▶ _Task objective_:
Please report each line of the data below that contains "Given".

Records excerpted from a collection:

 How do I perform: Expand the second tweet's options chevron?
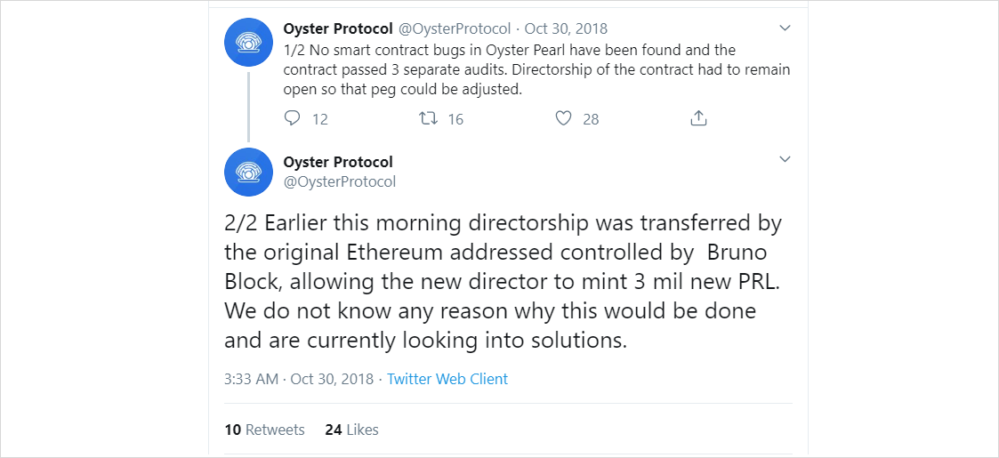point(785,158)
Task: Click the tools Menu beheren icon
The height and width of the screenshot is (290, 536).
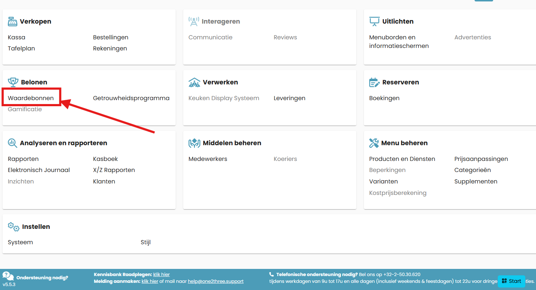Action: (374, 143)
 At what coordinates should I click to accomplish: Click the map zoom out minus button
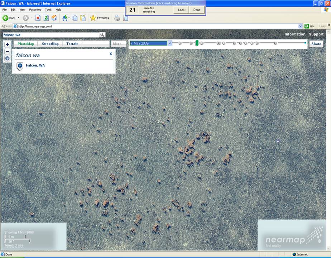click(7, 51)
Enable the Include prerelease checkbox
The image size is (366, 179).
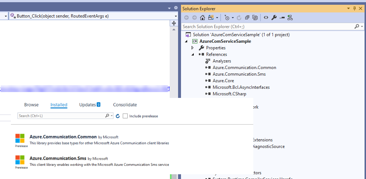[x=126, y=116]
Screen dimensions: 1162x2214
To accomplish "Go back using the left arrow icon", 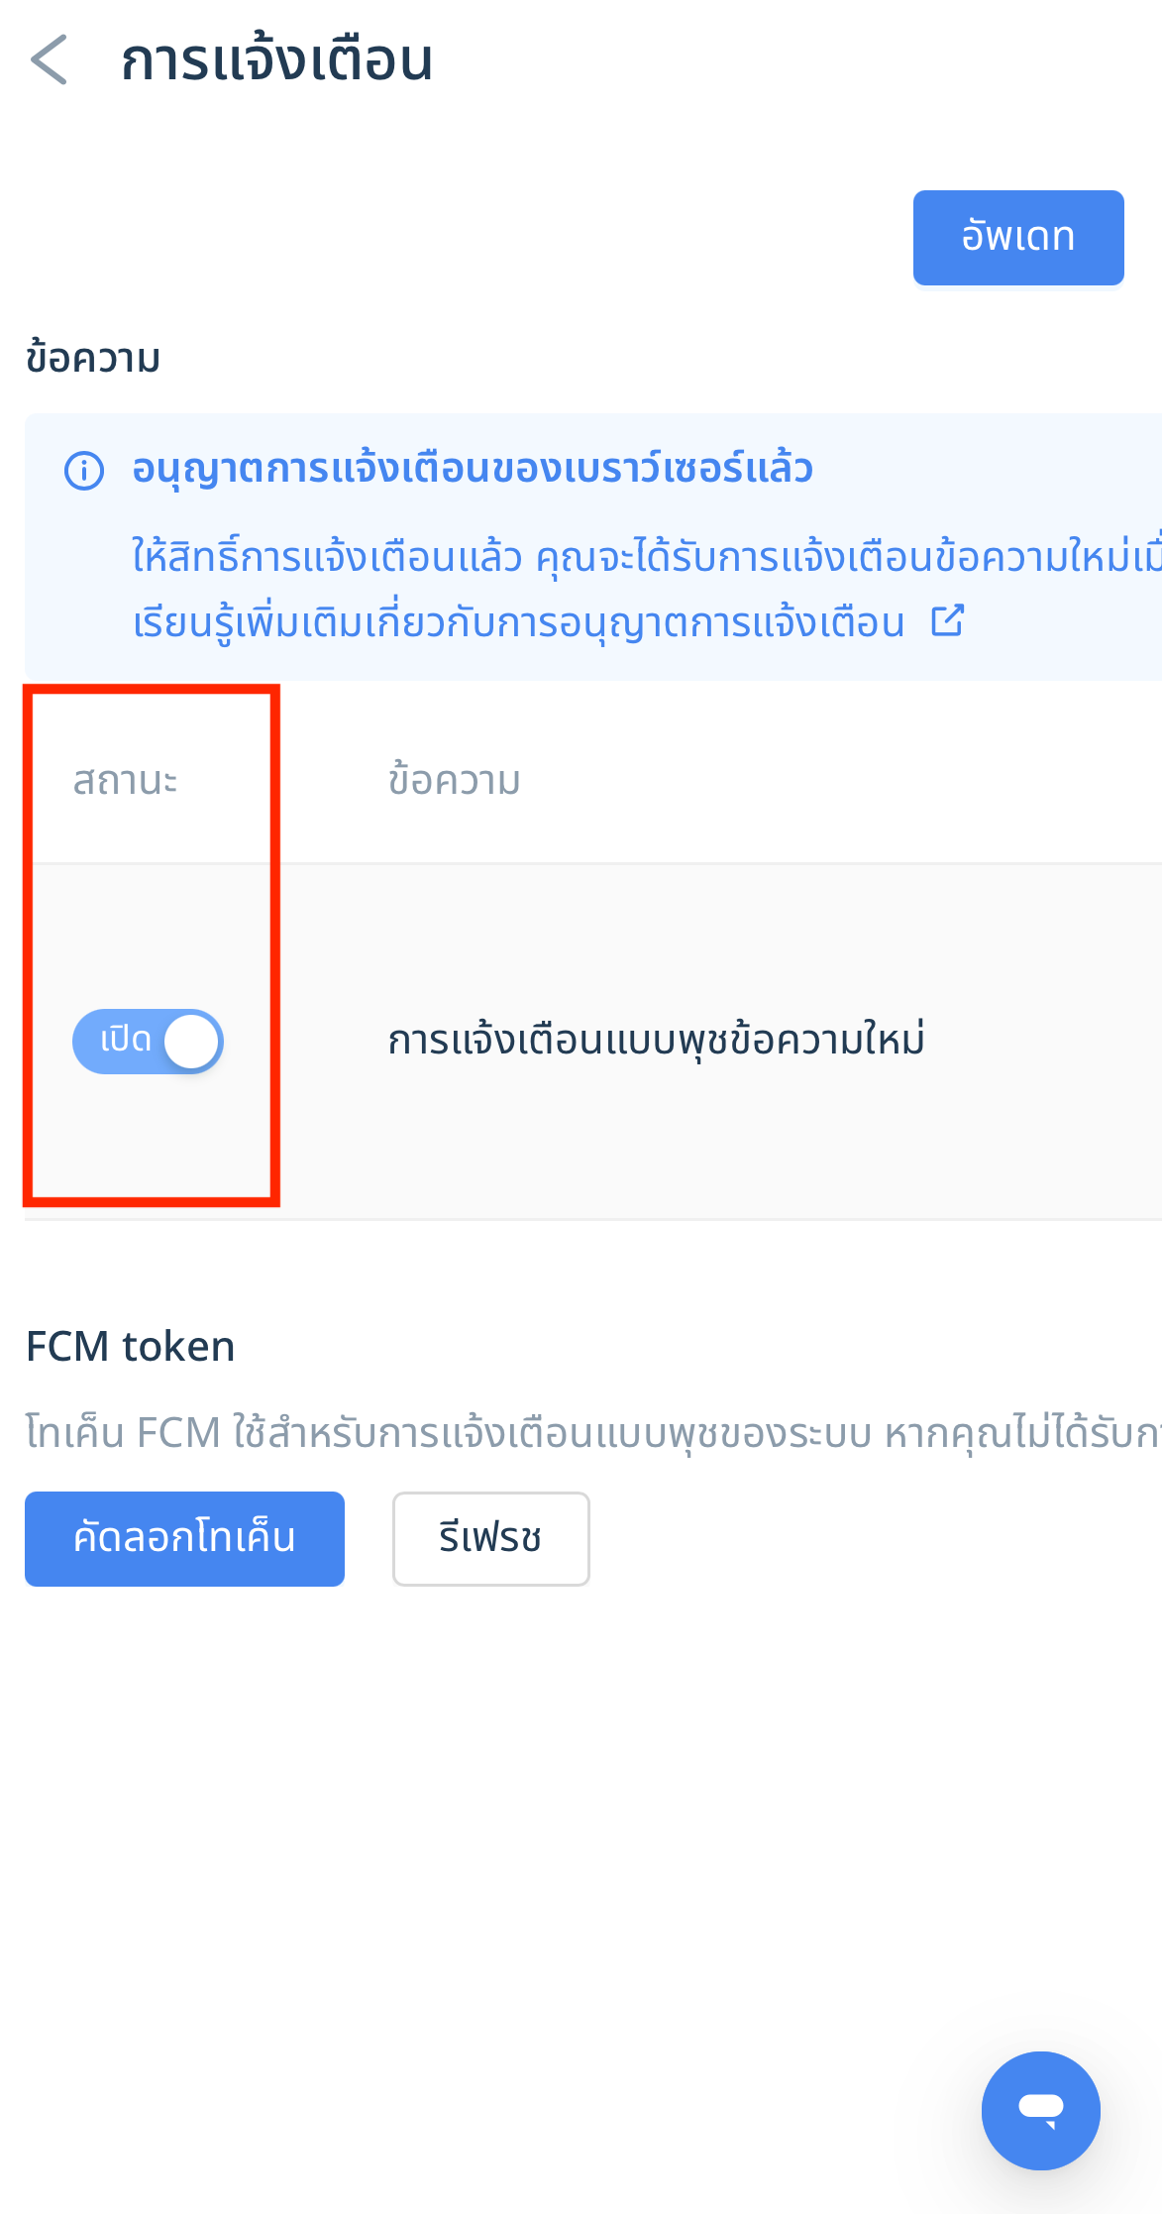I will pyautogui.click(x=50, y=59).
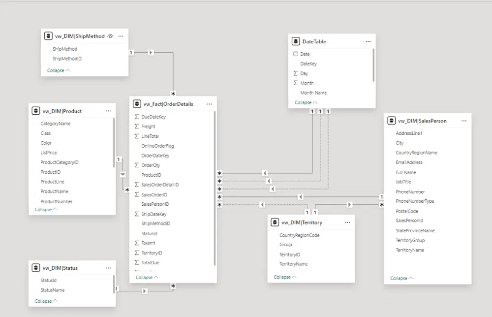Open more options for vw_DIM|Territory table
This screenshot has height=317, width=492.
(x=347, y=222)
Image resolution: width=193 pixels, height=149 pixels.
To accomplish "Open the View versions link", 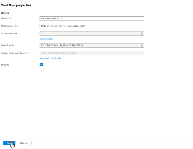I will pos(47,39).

==

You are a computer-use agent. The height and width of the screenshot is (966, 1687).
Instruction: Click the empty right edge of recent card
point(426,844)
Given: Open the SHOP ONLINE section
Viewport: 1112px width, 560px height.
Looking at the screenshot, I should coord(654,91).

==

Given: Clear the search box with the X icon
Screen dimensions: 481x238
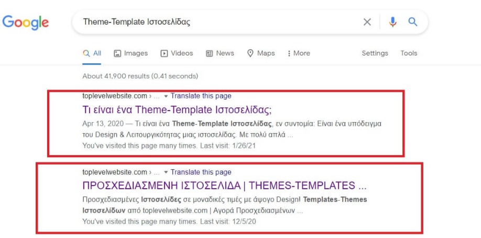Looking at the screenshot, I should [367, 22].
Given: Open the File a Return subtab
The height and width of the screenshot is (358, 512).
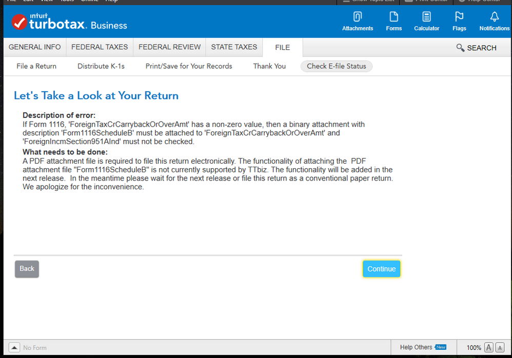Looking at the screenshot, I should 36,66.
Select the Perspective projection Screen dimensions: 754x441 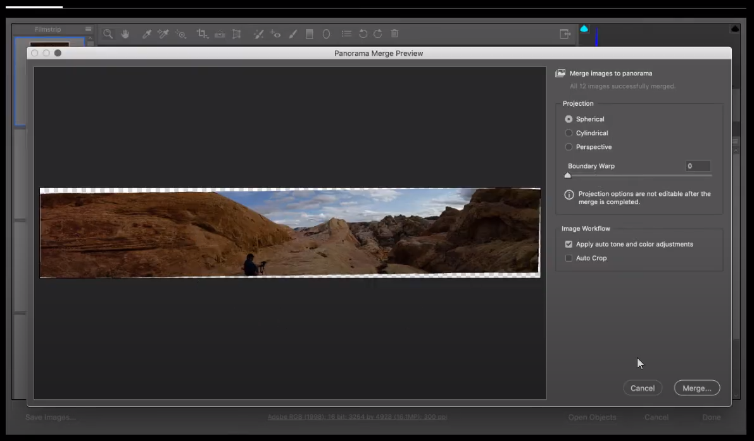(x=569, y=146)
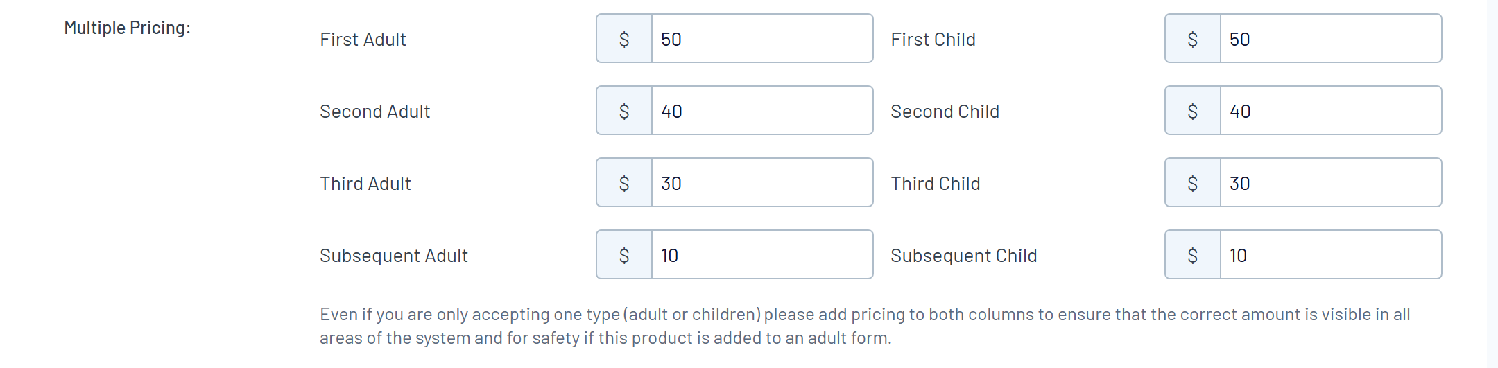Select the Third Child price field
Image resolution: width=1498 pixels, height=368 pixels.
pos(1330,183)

▶ _Solution below_:
Given: Open the SHOP ONLINE section
Given: Clear the search box with the X icon
Given: Open the File a Return subtab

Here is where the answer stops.